Broadly speaking, amid panic, one salve might be (in addition to interest rates) to throttle back on the monetary supply — or specifically, any excess supply. As noted before, it takes time for policy to take effect, and central banks try to gauge the demand for money itself, and may increase or decrease the amount that banks are required to hold in reserve.

Welcome to the concept of money burning.

In an interview with PYMNTS conducted by written exchange, Eiland Glover, CEO of Kowala, which makes stablecoins that peg to the U.S. dollar, stated that “centralized authorities are fallible and may not always engender trust. Blockchain allows us to program monetary policy into decentralized, trustless networks with public, secure record-keeping functionality.”

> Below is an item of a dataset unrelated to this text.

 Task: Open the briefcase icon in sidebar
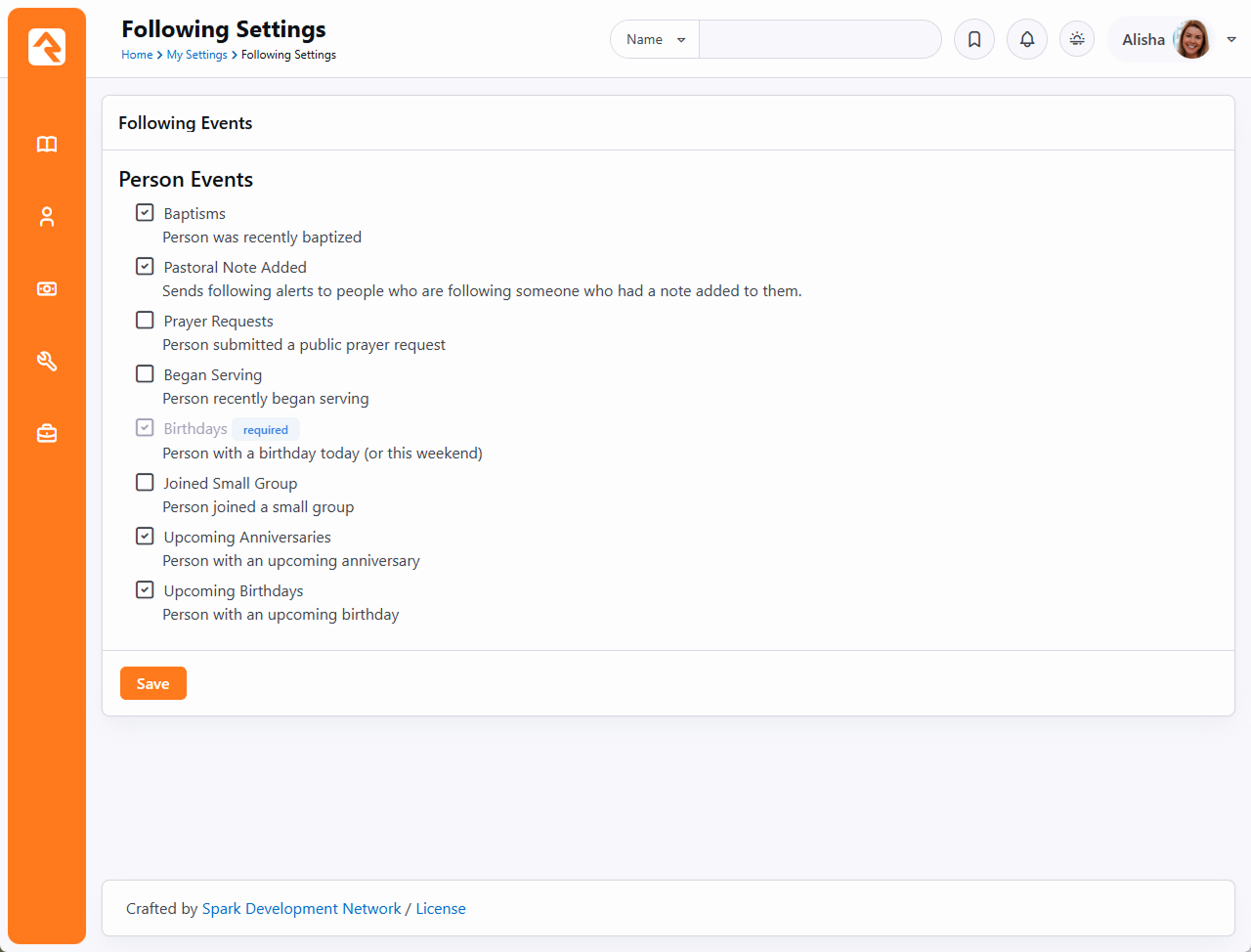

Blockchain, he said, can offer accurate and up-to-date figures on the money supply within a given network. He conceded that blockchain, working alongside an economy that still (at least) partly relies on hard currency, would prevent the monetary tally from being exact. “The future rise of cashless societies could change this,” he said.

But one advantage looms, according to Glover. Blockchains can be programmed to adhere to certain rules, and the rules, in turn, can instantly implement money control mechanisms. Governments have an incentive to utilize blockchain in a way that helps them maintain monopolistic power on money supplies — and can leverage other advantages, according to Glover.

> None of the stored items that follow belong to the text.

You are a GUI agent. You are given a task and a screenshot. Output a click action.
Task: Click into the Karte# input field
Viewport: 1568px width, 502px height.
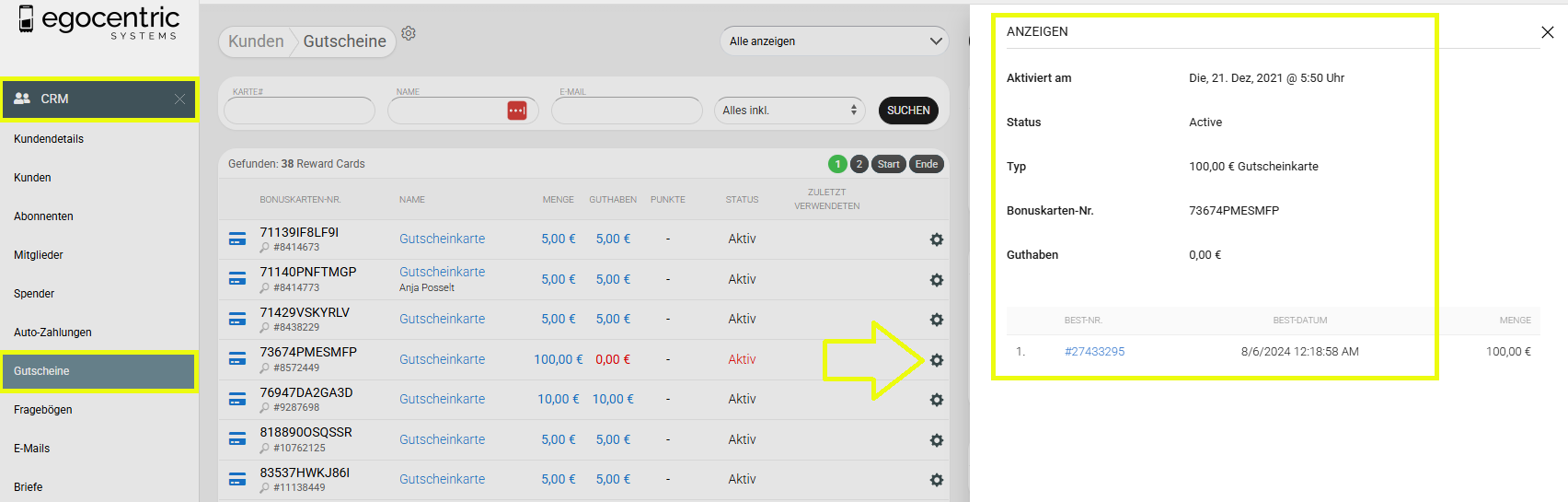pyautogui.click(x=299, y=111)
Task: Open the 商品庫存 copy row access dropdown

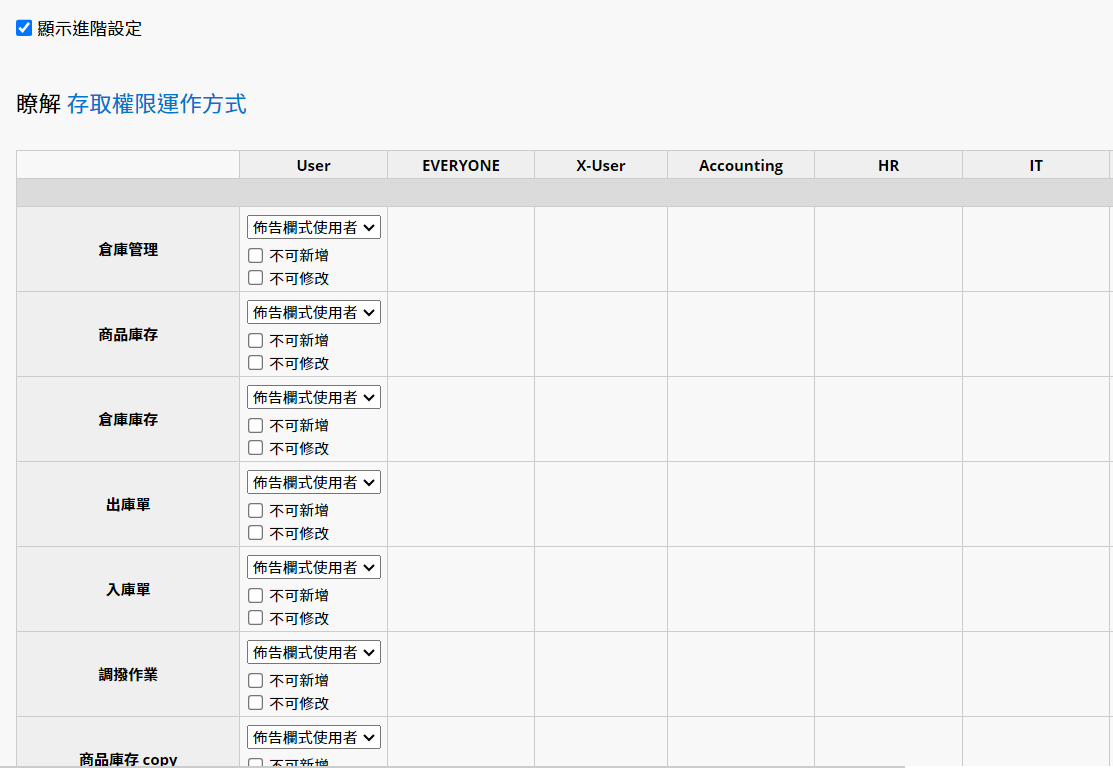Action: tap(314, 737)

“Imagine taxes being automatically charged appropriately and immediately on every single financial transaction and transported seamlessly, at no cost, into the tax authority’s crypto wallet,” he projected. “Imagine the ease with which a government could ‘follow the money’ in a financial fraud investigation.”

The intersection of blockchain and monetary policy, he said, can be seen in the concept of stablecoins, a crypto that is pegged to, say, gold or the dollar — and, Glover said, allow for money burning (Kowala is a stablecoin project).

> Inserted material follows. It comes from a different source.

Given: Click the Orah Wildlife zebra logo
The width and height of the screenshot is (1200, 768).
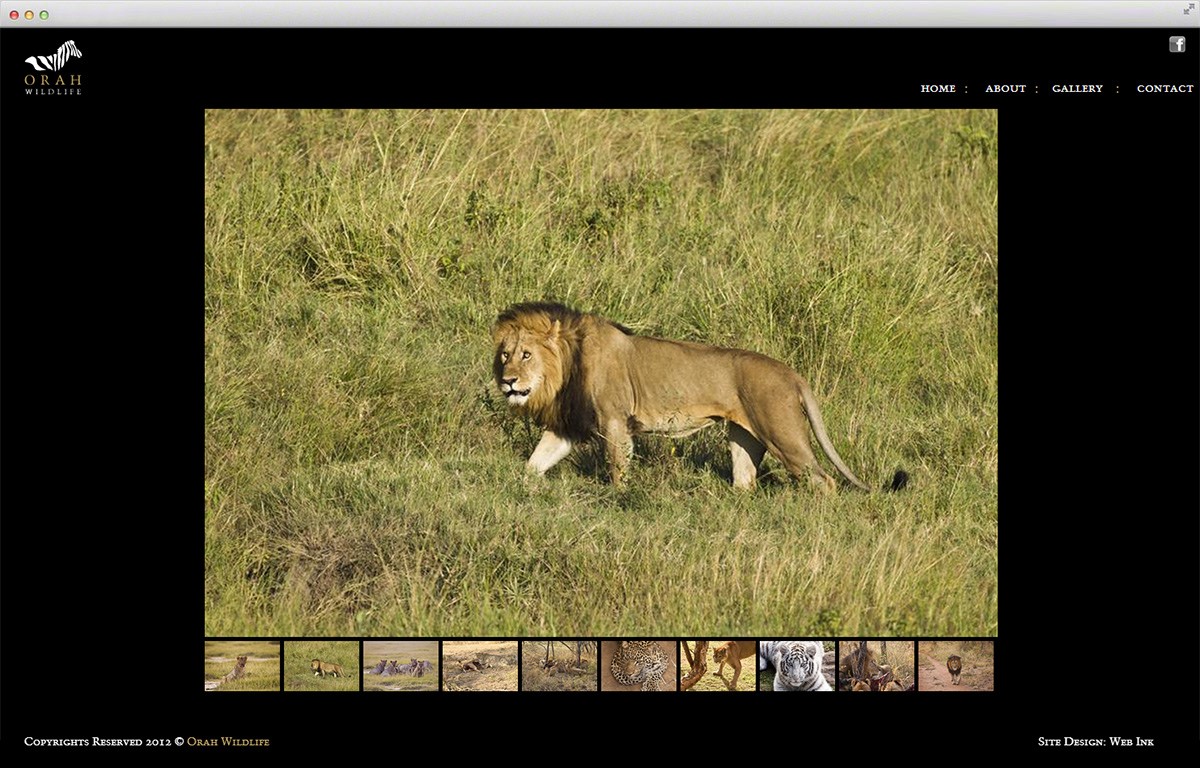Looking at the screenshot, I should [x=53, y=68].
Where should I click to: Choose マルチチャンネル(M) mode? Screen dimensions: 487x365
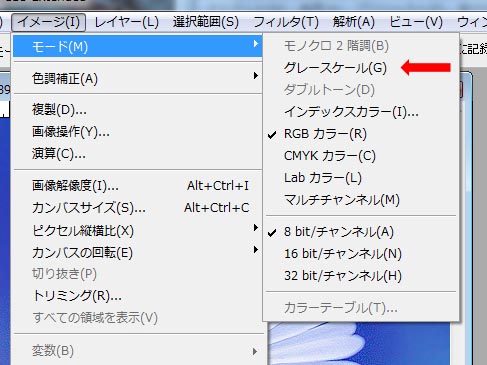click(x=361, y=200)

“In the event of declining demand for a stablecoin, new protocol rules allow the creation of network-wide transaction fees that can instantly remove money from the money supply. Unlike money removal policies that central banks typically use, the ability to impose ubiquitous fees during times of crisis is a fast-acting solution to falling demand,” he said. Those fees, which tie to sending value over networks (such as, say, lira versions of stablecoins), work across several avenues, as Glover explained:

“Proof-of-work networks like today’s Ethereum and bitcoin are expensive to mine, and so miners demand transaction fees to send value over the network. Our proof-of-stake consensus protocol all but eliminates these fees under normal circumstances. When the money supply is too great, however, small fees automatically reappear, and the proceeds of this ‘tax’ are destroyed forever, reducing money supply.” Traders may profit around movements in the stablecoin, but that currency stabilizes amid ample liquidity, and amid such burning, he contended.

Asked how this might have worked in Turkey, Glover stated that a lira version of the stablecoin would indeed have fallen with the “hard” version of that currency. But the transition into a more stable currency, such as the dollar, would have been smoother.

Moving beyond the confines of traditional monetary policy might take some time, said the CEO.

“The marketplace operates a little bit differently for privately issued currencies. You will still get a lot of failures, but it will be failure on the level of individuals and private enterprises instead of the government,” he noted. “Failures will still be there, but limited to smaller scale.”